Software Defined Cyberinfrastructure
Ian Foster, Ben Blaiszik, Kyle Chard and Ryan Chard
Argonne National Laboratory &amp, The University of Chicago, The University of Chicago, Computation Institute, University of Chicago and Argonne National Lab, Victoria University of Wellington

Within and across thousands of science labs, researchers and students struggle to manage data produced in experiments, simulations, and analyses. Largely manual research data lifecycle management processes mean that much time is wasted, research results are often irreproducible, and data sharing and reuse remain rare.
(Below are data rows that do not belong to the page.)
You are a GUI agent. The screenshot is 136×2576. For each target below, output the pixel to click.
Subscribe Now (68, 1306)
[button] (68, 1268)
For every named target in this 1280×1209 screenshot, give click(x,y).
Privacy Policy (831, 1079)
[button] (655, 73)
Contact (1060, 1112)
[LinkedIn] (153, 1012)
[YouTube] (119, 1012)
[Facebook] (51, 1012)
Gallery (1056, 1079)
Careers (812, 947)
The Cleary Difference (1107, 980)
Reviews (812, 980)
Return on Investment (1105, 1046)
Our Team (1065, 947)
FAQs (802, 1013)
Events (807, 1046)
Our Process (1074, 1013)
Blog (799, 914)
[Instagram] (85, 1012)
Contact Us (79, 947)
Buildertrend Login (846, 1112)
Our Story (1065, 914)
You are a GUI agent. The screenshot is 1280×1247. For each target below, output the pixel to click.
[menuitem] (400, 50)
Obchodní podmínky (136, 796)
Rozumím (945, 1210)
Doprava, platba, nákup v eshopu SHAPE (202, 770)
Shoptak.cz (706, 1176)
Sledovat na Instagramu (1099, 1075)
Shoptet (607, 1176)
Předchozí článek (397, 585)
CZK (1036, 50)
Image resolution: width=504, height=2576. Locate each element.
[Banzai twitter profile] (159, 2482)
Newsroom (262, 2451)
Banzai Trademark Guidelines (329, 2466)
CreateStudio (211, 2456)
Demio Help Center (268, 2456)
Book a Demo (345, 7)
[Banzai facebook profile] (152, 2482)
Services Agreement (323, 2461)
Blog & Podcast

In response, we propose a new approach to data lifecycle management in which researchers are empowered to define the actions to be performed at individual storage systems when data are created or modified: actions such as analysis, transformation, copying, and publication. We term this approach software-defined cyberinfrastructure because users can implement powerful data management policies by deploying rules to local storage systems, much as software-defined networking allows users to configure networks by deploying rules to switches. We argue that this approach can enable a new class of responsive distributed storage infrastructure that will accelerate research innovation by allowing any researcher to associate data workflows with data sources, whether local or remote, for such purposes as data ingest, characterization, indexing, and sharing. We report on early experiments with this approach in the context of experimental science, in which a simple if-trigger-then-action (IFTA) notation is used to define rules.